I looked up at her beehive. “You mean you wash that thing? I thought you just had it revarnished.”
She went huffy after that, and prodded a button to page Dr. Jarvis. “Some of us still believe in the old values,” she said tartly.
“You mean like stiletto heels and cars with fins?”
“What's wrong with stiletto heels and cars with fins?”
“Don't ask me, ask Claes Oldenburg.”
The receptionist blinked sooty eyelashes. “Claes Oldenburg? Is he an intern?”
Dr. Jarvis mercifully appeared from the elevator, and came across with his hand out.
“John! Am I glad to see you!”
I nodded meaningfully toward the brunette receptionist. “The feeling could be mutual,” I told him. “I think your front-desk lady keeps her brains in her bottom drawer.”
Dr. Jarvis ushered me over to the elevator, and we rose up to the fifth floor. Gentle muzak played “Moon River” which (unless you had any taste in music) was supposed to be soothing.
We emerged in a shiny corridor that was lit by dim fluorescent tubes and hung with mediocre lithographs of Mill Valley and Sausalito. Dr. Jarvis led the way down to a pair of wide mahogany doors and pushed them open. I followed obediently and found myself in an observation room, with one glass wall that looked into the murky, blue-lit depths of an intensive-care unit. Dr. Jarvis said, “Go ahead,” and I walked across the tiled floor and peered through the glass.

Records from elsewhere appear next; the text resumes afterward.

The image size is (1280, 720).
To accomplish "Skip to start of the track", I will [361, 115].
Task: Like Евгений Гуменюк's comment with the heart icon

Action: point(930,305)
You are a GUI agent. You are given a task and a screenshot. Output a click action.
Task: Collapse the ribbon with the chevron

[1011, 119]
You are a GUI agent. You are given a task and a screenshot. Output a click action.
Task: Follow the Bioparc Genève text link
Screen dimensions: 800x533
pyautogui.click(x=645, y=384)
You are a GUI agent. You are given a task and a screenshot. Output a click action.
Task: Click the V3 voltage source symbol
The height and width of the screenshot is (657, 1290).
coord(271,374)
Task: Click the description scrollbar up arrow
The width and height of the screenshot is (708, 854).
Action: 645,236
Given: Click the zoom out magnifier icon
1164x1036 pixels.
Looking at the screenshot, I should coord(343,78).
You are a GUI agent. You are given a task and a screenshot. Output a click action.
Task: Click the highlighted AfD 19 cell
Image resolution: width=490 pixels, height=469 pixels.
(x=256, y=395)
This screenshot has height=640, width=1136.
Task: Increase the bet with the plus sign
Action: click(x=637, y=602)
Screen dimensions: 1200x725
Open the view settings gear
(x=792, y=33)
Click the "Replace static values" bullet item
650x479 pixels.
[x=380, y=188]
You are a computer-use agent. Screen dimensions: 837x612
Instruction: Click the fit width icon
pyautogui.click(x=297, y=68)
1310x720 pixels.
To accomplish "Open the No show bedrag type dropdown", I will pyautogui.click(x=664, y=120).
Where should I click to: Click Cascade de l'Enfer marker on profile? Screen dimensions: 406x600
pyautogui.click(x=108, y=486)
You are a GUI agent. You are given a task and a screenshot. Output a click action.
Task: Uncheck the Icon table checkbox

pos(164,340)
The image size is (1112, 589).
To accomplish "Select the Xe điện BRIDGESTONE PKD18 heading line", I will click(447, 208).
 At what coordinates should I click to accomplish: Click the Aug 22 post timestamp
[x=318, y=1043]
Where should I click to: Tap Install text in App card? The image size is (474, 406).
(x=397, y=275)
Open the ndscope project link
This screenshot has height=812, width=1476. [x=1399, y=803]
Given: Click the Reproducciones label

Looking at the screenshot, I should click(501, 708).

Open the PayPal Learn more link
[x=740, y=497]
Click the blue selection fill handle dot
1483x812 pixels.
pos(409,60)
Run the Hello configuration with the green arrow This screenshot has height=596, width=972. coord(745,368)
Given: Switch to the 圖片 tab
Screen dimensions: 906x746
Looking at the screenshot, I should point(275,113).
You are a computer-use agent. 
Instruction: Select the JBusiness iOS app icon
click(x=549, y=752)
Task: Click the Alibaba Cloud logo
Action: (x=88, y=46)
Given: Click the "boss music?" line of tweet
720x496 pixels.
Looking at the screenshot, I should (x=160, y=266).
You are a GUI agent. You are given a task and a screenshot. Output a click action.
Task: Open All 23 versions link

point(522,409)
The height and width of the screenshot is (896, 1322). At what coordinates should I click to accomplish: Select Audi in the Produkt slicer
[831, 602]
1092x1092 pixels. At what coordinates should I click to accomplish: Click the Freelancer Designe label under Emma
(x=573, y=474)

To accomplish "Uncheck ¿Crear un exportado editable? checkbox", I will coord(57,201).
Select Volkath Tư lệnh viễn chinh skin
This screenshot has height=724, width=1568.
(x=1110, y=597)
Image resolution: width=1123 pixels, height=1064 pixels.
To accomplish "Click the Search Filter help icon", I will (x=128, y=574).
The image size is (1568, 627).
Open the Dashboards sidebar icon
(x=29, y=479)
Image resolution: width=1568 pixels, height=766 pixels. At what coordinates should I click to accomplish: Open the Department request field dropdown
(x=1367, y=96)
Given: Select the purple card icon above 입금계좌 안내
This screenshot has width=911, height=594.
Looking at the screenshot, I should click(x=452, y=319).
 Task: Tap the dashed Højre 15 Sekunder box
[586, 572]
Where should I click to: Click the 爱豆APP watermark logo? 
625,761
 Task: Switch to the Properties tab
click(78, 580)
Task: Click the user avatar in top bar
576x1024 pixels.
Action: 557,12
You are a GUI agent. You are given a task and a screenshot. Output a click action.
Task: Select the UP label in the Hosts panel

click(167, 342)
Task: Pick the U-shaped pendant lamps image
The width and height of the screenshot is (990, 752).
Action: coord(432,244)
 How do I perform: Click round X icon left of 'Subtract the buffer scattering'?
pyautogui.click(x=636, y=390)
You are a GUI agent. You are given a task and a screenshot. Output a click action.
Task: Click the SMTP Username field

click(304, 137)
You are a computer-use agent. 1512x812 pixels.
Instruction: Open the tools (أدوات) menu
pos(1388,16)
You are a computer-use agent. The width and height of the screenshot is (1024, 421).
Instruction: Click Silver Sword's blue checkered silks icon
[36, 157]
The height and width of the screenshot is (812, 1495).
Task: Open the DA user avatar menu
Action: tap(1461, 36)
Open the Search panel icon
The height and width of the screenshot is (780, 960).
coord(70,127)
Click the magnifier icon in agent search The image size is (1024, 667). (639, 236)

The sight of Bryan in that livid blue room, lying on a bed with his naked skull resting on a pillow, and his full fleshed body in a green medical gown was eerie and frightening. Even though I'd seen him before, and actually had the shock of trying to drag him out of the chimney, this grinning skeletal vision was almost too much for me. But what was worse was the electrical screen monitor beside his bed, which showed his heartbeats coming slow but regular, tiny traveling blips of light that meant:
I am still alive
.
“I don't believe it,” I whispered. “I can see it with my own eyes, but I just don't believe it.”
Dr. Jarvis came up and stood next to me. He was very white, and there were mauve smudges of tiredness under his eyes. “Nor do I. But there it is. His heartbeat is very slow, but it's regular and strong. If we killed him now, there would be no doubt at all that we would technically be committing a homicide.”